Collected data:
# # # #

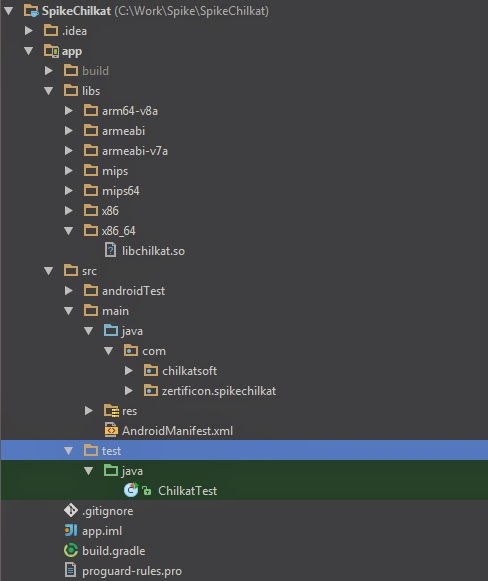
Task: Click the app.iml module file icon
Action: coord(70,531)
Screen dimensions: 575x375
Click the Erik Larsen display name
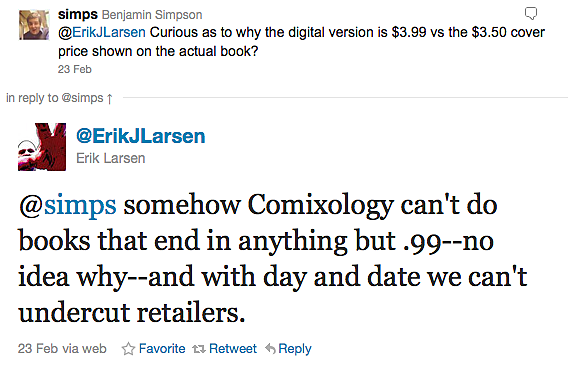(x=110, y=158)
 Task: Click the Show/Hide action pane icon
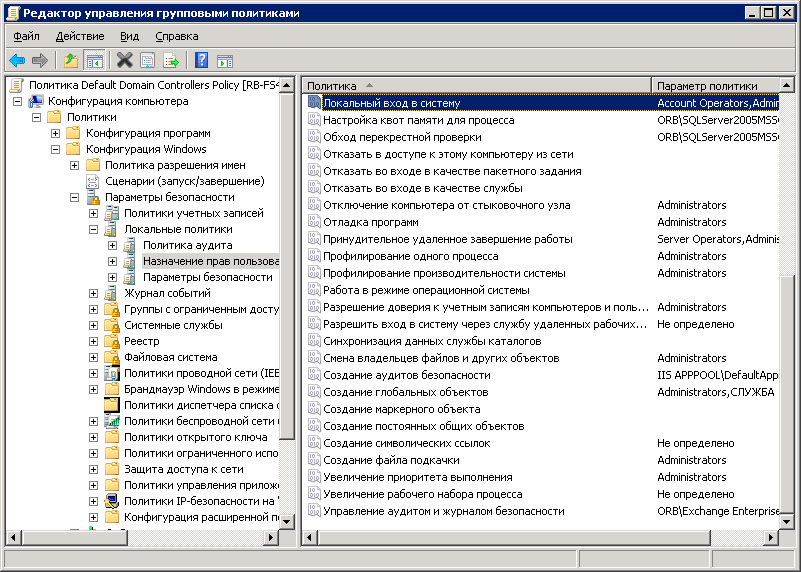click(225, 61)
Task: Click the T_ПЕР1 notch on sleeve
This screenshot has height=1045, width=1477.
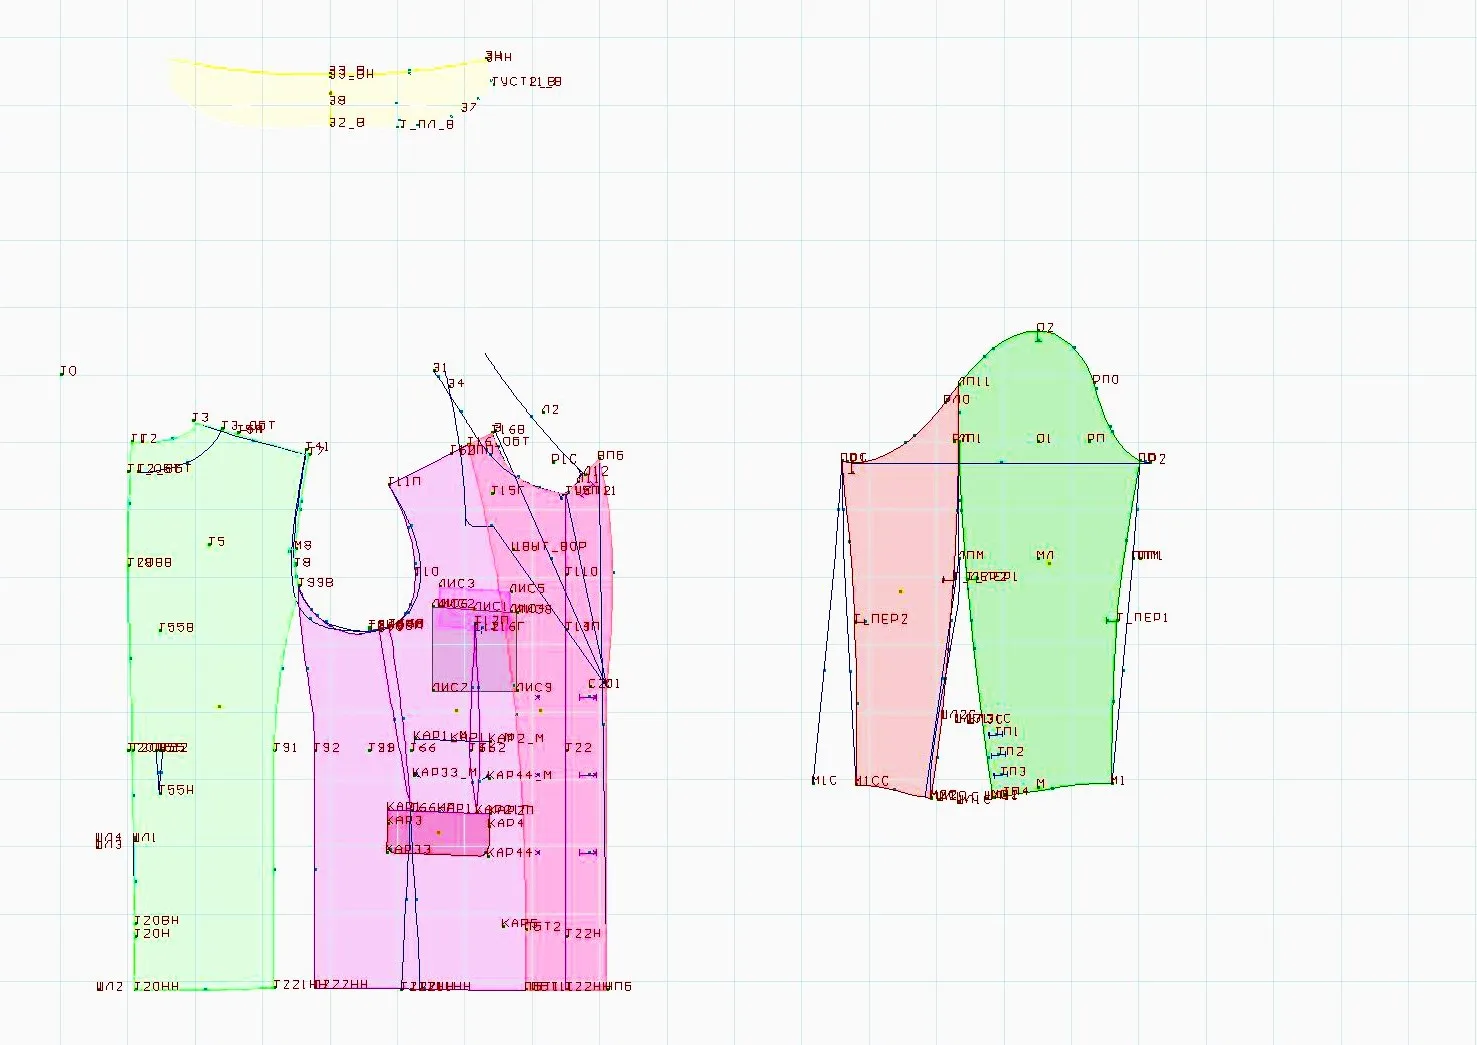Action: tap(1111, 620)
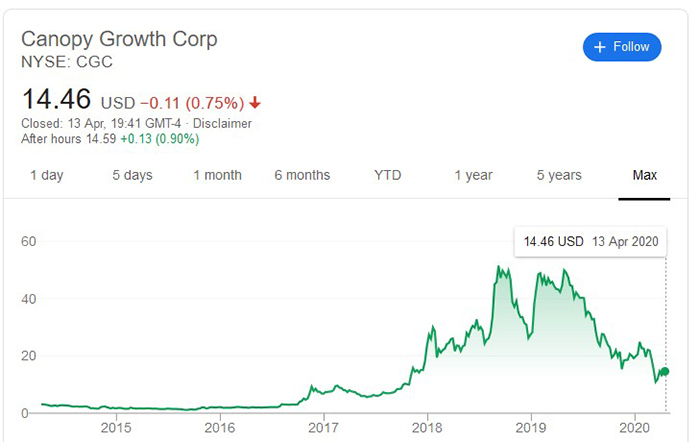Click the 60 value on y-axis
Screen dimensions: 700x442
pyautogui.click(x=30, y=241)
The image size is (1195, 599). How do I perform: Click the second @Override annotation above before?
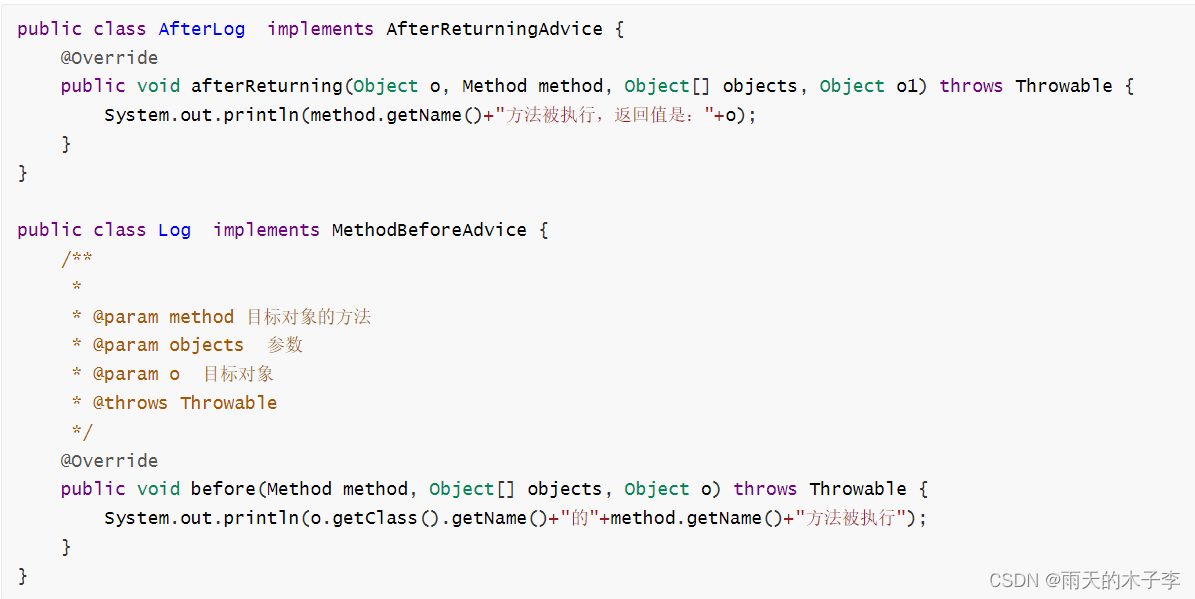click(110, 461)
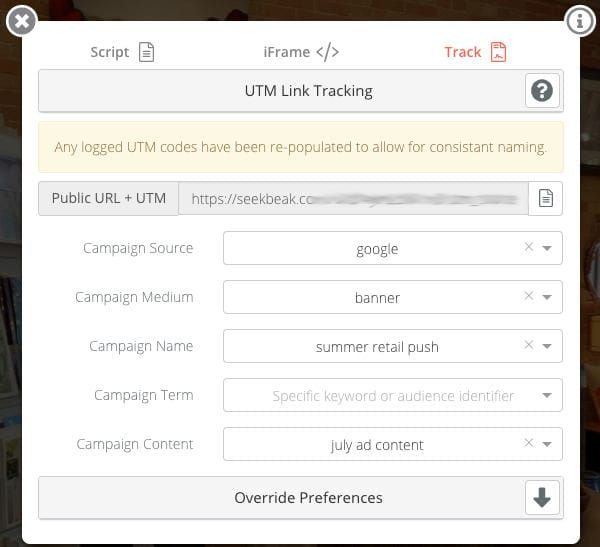
Task: Copy the Public URL + UTM link
Action: point(545,198)
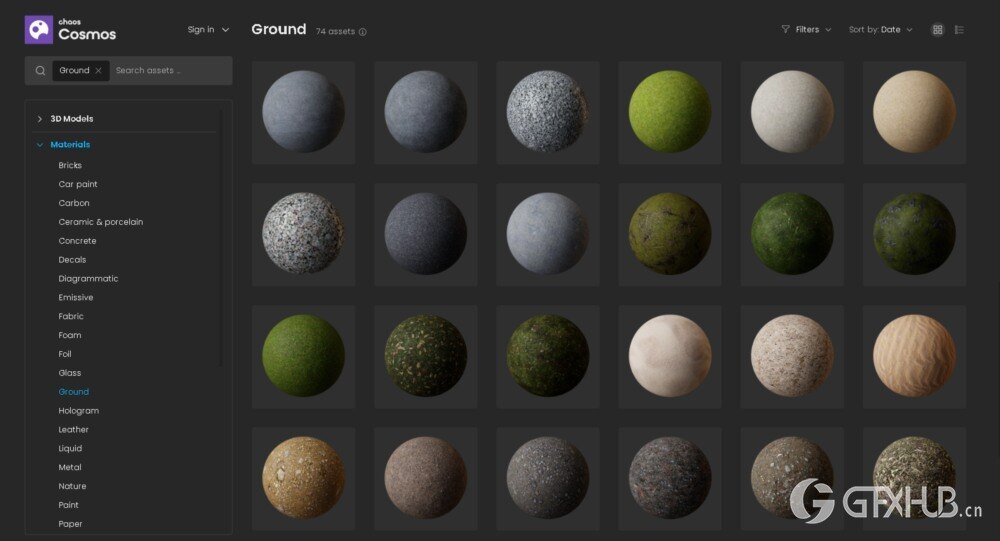Select the bright green grass sphere thumbnail

click(669, 112)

# # # #

Set down word for word every line from the one containing "Screen dimensions: 575x375" through the last line of the records above, both ends included. Leave out the pictures.

◆ Exercise solution:
Screen dimensions: 575x375
Click the Erik Larsen display name
(x=110, y=158)
 Task: Click the Show/Hide action pane icon
click(225, 61)
Task: Click the T_ПЕР1 notch on sleeve
This screenshot has height=1045, width=1477.
Action: tap(1111, 620)
Click the 60 value on y-axis
Screen dimensions: 700x442
pyautogui.click(x=30, y=241)
The image size is (1195, 599). How do I perform: Click the second @Override annotation above before?
click(110, 461)
Task: Copy the Public URL + UTM link
Action: point(545,198)
Select the bright green grass sphere thumbnail

click(669, 112)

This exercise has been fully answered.